TASK LIST
A - According to the forum thread below, why does the first post ask whether Beavers Bend allows dogs? Answer in one to three sentences.
B - Quote a passage from the forum thread below, beginning at the words "No problem. I'll" and ending after the words "North Pole, right?".

DOCUMENT SEGMENT
Do you know if Beavers Bend allows dogs? The reason I ask is because the Greenleaf specifically states they allow pets. Beavers Bend does not.


----------



## Montana Rancher

OMG
Sorry for posting so late, what Is it 15 pages of replies

If you have never been to the middle of Montana than let us just decide on a date and show the **** up!

Any of you pansies that can't make it will just feel the love of the positive posts from your brothers that did

Most people don't have any idea about showing up in the middle of Montana and being able to drive down a road and pull out a gun and shoot without a police report being filed. but THAT is the way it is.

Yesterday I hear 2 shots from my house, I looked around and just sat back and eat my breakfast. Out here it is not only common but it is unnoticeable when rifle shot ring out.

I will put $1000 toward a preppersforum.com reunion next spring or summer, this is what we need.

I would love to come out to the Lewistown area and play some guitar and shoot some guns with MRS Inor
Sorry MR Inor you lose 

hehe


----------



## PrepConsultant

Montana Rancher said:


> OMG
> Sorry for posting so late, what Is it 15 pages of replies
> 
> If you have never been to the middle of Montana than let us just decide on a date and show the **** up!
> 
> Any of you pansies that can't make it will just feel the love of the positive posts from your brothers that did
> 
> Most people don't have any idea about showing up in the middle of Montana and being able to drive down a road and pull out a gun and shoot without a police report being filed. but THAT is the way it is.
> 
> Yesterday I hear 2 shots from my house, I looked around and just sat back and eat my breakfast. Out here it is not only common but it is unnoticeable when rifle shot ring out.
> 
> I will put $1000 toward a preppersforum.com reunion next spring or summer, this is what we need.
> 
> I would love to come out to the Lewistown area and play some guitar and shoot some guns with MRS Inor
> Sorry MR Inor you lose
> 
> hehe


We are about 60 miles south of Chinook out in the Breaks..


----------



## Inor

Montana Rancher said:


> I would love to come out to the Lewistown area and play some guitar and shoot some guns with MRS Inor
> Sorry MR Inor you lose
> 
> hehe


No problem. I'll keep a couple beers warm for you when you get back!


----------



## inceptor

It does look like Montana will be next on the list. Should I bring a 30.06 for the Polar Bears? Y'all are somewhere near the North Pole, right?


----------



## Montana Rancher

PrepConsultant said:


> We are about 60 miles south of Chinook out in the Breaks..


Trust me I know where you are give or take a couple hundred miles which in Montana is pretty close hehe

I'm serious about a reunion in Montana which if you aren't close to the American Redoubt you should be.


----------



## inceptor

Montana Rancher said:


> Trust me I know where you are give or take a couple hundred miles which in Montana is pretty close hehe
> 
> I'm serious about a reunion in Montana which if you aren't close to the American Redoubt you should be.


So am I MR, so am I. Prepconsultant made and offer we can't [email protected]


----------



## inceptor

Inor said:


> Do you know if Beavers Bend allows dogs? The reason I ask is because the Greenleaf specifically states they allow pets. Beavers Bend does not.

DATA

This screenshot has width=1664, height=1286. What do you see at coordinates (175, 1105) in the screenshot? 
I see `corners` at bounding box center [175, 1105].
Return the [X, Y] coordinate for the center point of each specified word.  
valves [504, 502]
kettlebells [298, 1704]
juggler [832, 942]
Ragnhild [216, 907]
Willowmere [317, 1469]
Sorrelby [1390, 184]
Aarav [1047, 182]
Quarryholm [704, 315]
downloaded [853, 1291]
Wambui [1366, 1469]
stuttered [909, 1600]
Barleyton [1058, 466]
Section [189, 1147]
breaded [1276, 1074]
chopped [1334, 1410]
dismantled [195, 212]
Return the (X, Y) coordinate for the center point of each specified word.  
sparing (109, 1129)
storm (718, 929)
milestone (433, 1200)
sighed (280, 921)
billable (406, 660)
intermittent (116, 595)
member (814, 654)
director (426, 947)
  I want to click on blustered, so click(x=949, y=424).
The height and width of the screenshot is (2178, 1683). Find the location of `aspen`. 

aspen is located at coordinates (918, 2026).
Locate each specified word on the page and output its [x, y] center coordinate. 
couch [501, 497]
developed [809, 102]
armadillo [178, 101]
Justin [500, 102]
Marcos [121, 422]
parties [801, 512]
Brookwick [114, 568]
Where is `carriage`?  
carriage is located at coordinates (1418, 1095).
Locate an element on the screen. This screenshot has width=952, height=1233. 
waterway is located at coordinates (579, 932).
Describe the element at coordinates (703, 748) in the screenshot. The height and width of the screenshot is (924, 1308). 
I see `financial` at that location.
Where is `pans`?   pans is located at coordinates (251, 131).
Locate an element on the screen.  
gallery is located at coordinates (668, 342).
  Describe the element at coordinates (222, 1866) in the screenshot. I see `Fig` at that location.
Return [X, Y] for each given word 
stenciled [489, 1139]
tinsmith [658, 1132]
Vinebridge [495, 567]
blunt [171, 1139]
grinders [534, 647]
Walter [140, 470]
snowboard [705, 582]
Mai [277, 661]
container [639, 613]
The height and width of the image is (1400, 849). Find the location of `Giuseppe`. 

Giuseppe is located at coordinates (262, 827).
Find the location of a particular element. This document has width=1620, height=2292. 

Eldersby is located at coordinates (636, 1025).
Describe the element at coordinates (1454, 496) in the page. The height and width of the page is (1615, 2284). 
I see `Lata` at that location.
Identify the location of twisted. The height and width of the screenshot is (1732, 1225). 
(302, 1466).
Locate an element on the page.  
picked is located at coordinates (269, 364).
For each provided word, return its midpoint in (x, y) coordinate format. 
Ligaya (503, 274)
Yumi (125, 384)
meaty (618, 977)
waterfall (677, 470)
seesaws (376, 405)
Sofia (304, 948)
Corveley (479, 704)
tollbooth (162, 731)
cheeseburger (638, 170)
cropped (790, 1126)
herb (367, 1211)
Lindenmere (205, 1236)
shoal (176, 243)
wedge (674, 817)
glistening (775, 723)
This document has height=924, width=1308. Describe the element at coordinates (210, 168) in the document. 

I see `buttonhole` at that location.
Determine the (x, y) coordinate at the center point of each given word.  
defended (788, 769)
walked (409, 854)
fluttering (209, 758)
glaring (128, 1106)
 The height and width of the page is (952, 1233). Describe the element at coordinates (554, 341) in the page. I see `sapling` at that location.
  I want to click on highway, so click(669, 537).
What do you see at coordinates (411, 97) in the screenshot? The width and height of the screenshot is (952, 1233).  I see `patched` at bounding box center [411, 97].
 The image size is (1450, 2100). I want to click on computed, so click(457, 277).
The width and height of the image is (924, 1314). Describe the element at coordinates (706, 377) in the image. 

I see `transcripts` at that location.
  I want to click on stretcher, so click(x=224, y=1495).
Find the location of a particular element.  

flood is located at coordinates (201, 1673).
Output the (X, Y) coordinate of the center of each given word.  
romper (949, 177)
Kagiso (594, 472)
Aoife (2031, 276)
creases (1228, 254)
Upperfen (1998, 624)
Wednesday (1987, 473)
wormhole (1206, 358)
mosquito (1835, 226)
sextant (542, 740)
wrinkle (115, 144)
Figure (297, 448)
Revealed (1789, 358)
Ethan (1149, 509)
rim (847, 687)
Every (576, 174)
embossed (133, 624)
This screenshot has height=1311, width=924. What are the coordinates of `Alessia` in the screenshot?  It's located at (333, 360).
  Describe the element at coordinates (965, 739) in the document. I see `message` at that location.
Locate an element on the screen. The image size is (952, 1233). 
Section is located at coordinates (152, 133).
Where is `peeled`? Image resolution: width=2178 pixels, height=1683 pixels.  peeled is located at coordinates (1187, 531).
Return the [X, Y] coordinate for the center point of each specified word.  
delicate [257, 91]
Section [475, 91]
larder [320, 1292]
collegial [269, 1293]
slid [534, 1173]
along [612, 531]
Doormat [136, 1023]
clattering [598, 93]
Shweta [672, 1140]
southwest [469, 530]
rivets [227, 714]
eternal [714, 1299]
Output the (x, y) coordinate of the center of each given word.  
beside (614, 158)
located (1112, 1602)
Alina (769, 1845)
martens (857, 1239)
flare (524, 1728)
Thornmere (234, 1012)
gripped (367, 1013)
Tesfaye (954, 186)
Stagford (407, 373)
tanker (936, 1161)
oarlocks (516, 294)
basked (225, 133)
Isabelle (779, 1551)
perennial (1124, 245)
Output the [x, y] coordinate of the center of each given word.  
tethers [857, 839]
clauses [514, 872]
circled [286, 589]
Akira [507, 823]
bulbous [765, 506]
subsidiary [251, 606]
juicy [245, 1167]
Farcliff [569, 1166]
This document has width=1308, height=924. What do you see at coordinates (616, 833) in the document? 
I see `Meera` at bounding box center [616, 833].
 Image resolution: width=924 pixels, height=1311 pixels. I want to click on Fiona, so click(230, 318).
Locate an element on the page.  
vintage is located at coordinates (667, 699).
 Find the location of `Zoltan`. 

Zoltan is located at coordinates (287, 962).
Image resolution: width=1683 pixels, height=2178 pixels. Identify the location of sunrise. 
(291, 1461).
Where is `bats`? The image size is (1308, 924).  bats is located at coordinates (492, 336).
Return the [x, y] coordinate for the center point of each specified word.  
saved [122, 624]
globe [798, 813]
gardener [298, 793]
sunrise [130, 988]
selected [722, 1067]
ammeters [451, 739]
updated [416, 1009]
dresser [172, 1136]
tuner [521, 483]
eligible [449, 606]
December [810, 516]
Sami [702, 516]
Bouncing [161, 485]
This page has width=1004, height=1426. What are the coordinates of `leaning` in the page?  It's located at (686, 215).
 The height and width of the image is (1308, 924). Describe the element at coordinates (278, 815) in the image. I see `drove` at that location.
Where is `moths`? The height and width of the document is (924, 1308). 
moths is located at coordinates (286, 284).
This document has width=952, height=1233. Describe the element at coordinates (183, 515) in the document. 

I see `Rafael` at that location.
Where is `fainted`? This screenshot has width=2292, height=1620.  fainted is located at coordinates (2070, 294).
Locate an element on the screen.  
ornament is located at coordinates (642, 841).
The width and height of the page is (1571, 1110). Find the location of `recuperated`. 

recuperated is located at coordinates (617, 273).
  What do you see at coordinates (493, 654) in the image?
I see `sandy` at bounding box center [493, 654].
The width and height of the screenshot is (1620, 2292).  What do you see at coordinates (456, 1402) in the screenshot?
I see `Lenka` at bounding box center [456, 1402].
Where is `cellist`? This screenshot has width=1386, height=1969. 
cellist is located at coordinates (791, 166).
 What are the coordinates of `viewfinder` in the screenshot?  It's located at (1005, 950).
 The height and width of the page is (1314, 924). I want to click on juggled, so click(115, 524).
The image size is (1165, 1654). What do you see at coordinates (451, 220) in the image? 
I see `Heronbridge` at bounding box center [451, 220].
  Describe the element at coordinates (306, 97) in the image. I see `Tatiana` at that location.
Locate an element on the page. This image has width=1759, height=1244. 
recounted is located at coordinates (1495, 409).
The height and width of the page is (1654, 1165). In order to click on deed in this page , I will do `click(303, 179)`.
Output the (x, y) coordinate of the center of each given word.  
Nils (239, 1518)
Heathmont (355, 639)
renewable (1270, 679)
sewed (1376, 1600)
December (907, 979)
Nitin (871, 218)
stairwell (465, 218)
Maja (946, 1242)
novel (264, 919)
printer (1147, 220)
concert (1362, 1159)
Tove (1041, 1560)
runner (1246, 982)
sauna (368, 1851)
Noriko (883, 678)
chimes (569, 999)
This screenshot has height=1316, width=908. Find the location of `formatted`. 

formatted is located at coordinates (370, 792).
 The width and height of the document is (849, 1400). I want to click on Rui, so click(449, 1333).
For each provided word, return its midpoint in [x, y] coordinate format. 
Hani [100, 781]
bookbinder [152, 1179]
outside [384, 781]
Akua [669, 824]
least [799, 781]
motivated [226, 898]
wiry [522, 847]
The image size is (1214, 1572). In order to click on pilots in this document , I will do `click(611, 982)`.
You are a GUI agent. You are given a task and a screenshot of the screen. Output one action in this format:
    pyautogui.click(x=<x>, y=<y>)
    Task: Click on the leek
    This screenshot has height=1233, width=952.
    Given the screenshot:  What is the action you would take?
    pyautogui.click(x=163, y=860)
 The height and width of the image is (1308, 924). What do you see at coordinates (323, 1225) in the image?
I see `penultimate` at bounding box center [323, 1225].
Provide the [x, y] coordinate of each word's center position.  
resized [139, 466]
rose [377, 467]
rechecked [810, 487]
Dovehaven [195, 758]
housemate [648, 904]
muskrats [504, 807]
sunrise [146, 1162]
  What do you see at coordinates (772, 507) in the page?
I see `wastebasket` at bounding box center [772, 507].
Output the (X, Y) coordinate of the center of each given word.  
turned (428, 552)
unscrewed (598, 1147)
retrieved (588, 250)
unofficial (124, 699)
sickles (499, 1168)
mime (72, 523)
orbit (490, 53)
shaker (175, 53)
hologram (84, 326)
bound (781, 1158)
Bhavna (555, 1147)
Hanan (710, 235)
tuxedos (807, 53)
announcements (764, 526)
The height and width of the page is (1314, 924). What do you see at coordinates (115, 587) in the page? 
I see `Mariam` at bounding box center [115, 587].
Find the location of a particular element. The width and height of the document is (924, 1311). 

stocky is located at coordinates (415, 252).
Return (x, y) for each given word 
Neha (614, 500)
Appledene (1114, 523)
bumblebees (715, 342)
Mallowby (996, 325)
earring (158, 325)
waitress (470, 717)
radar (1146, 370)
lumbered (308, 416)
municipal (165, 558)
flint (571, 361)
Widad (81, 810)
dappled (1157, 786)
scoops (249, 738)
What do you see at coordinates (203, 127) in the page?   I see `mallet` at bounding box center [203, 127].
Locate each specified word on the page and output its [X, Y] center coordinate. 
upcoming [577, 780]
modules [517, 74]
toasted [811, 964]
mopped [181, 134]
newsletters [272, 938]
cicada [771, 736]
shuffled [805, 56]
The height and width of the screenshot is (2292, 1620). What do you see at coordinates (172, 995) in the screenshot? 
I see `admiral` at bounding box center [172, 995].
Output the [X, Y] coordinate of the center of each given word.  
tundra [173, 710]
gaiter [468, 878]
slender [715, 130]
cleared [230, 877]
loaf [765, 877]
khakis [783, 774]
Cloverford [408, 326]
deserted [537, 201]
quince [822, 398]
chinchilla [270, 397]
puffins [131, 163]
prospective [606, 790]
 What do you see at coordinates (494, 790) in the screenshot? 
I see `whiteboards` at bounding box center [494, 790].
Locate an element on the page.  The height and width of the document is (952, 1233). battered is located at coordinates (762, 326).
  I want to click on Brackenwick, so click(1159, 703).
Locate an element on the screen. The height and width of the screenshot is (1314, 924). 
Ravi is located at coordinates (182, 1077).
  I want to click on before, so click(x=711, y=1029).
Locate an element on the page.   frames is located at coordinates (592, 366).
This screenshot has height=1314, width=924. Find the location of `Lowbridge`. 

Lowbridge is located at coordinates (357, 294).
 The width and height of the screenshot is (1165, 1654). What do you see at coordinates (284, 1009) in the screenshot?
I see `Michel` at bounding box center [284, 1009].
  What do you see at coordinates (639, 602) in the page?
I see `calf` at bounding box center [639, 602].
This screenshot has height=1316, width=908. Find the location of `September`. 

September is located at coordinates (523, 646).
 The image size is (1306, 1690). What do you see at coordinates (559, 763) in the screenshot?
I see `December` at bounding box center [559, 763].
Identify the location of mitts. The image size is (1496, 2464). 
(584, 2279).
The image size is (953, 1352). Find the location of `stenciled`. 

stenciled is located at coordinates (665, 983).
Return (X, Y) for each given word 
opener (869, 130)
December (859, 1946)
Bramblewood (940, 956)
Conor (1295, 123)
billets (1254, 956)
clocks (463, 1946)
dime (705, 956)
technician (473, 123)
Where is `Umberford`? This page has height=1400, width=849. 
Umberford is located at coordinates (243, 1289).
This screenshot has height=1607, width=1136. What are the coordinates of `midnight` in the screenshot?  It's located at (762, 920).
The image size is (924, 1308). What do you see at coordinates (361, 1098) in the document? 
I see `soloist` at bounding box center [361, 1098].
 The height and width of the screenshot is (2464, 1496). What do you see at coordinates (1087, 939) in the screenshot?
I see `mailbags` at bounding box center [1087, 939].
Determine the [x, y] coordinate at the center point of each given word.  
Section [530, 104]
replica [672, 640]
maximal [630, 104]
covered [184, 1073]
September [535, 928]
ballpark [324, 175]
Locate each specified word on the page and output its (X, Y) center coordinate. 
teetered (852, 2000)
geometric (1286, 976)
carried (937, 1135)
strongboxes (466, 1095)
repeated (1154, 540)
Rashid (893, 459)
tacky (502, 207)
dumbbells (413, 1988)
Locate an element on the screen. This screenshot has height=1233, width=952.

PER-TASK ANSWERS
A - The poster asks because Greenleaf specifically states that it allows pets, while Beavers Bend does not.

B -
No problem. I'll keep a couple beers warm for you when you get back!


----------



## inceptor

It does look like Montana will be next on the list. Should I bring a 30.06 for the Polar Bears? Y'all are somewhere near the North Pole, right?